Sometimes it works fine and the only thing in fromAddress is the From: line, but sometimes the linebreak at the end of the From: line is ignored, and when i look at it in the debugger, it looks like this:

In the actual email, there’s a blank line after the To: line, before the message body starts. But there are clearly line breaks between the From, Subject, Date and To lines, which you can see here (and you can also see them in the BBEdit screen shots with Show Invisibles turned on).

mailboxArray = mailboxRaw.split(EndOfLine)

It seems it’s not splitting on the end of line until it hits two EOLs in a row (in the line after the To: line, which seems to be the pattern in the cases where it does what you see in this debugger screenshot) and is combining these four lines into one.

\f

represents the FormFeed character in the C Language in strings. It is &H0C or 12 in decimal. If BBedit can display the text in Hex, you will find what character it considers as \f. Knowing this, you will be able to filter it out. It is surprising that it’s not CR (Carriage Return), or &H0D that is used.

Thanks. I’m not sure how to show that text as hex in bbedit, but I’ll look.

Just to make sure there wasn’t a text encoding issue, I am now explicitly defining encoding as UTF8 on the string made from the TextInputStream, before anything is done with it.

UTF8 matches what BBEdit reports as the text encoding of the file exported from Mail. When I do this, the four lines of text in my second problem now appear as one line, with ‚Ä® where the linebreaks are. Hmm.

Looks like you have another text encoding issue.

I am not sure but I thing BBEdit has a functionality to export the open file to Hex.

I always normalize the end-of-line characters when reading in emails from Mail.

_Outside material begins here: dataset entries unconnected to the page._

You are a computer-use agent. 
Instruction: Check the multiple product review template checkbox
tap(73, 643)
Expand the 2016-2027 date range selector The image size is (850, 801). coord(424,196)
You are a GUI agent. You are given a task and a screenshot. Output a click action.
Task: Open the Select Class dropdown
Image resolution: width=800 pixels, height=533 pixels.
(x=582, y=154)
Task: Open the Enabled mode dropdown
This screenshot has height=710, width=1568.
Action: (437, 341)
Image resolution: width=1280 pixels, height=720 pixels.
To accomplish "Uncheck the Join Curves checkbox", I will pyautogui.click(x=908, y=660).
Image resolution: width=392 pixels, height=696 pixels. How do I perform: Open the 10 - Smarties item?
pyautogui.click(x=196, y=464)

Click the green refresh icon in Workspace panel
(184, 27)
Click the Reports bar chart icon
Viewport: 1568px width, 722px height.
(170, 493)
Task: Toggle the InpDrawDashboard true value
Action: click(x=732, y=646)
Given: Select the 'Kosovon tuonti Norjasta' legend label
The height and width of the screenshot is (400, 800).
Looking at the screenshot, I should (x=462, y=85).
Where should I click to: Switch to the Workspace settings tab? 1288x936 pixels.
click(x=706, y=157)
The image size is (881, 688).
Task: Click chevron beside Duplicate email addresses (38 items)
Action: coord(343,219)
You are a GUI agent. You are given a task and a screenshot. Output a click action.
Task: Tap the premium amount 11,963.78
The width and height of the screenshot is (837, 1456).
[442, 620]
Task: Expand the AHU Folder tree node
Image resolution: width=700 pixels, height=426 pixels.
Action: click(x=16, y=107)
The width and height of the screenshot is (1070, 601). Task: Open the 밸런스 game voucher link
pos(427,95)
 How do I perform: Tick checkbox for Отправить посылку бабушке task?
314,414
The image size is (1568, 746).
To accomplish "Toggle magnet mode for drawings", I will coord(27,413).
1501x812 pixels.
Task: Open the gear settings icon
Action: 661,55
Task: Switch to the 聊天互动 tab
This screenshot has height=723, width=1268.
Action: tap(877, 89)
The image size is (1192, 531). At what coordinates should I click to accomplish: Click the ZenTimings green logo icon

a) I did some work on an AppleScript to write selected emails to the desktop. See Exporting emails from Mail with AppleScript - advanced topics .

b) There is a full blown parser to parse any email in the Xojo shop.

A clear head and copious amounts of coffee this morning, and I have it working. In the block where I’m reading in the text file, I am now explicitly replacing chr(12) and this seems to have fixed all the problems:


// Remove weird FormFeed character before some "From" lines
MailboxRaw = MailboxRaw.ReplaceAll(chr(12), "")

I’m no longer seeing the multi-line results I was getting before, when splitting the text file on EndOfLine. So whatever those were doing there, they were seriously messing things up!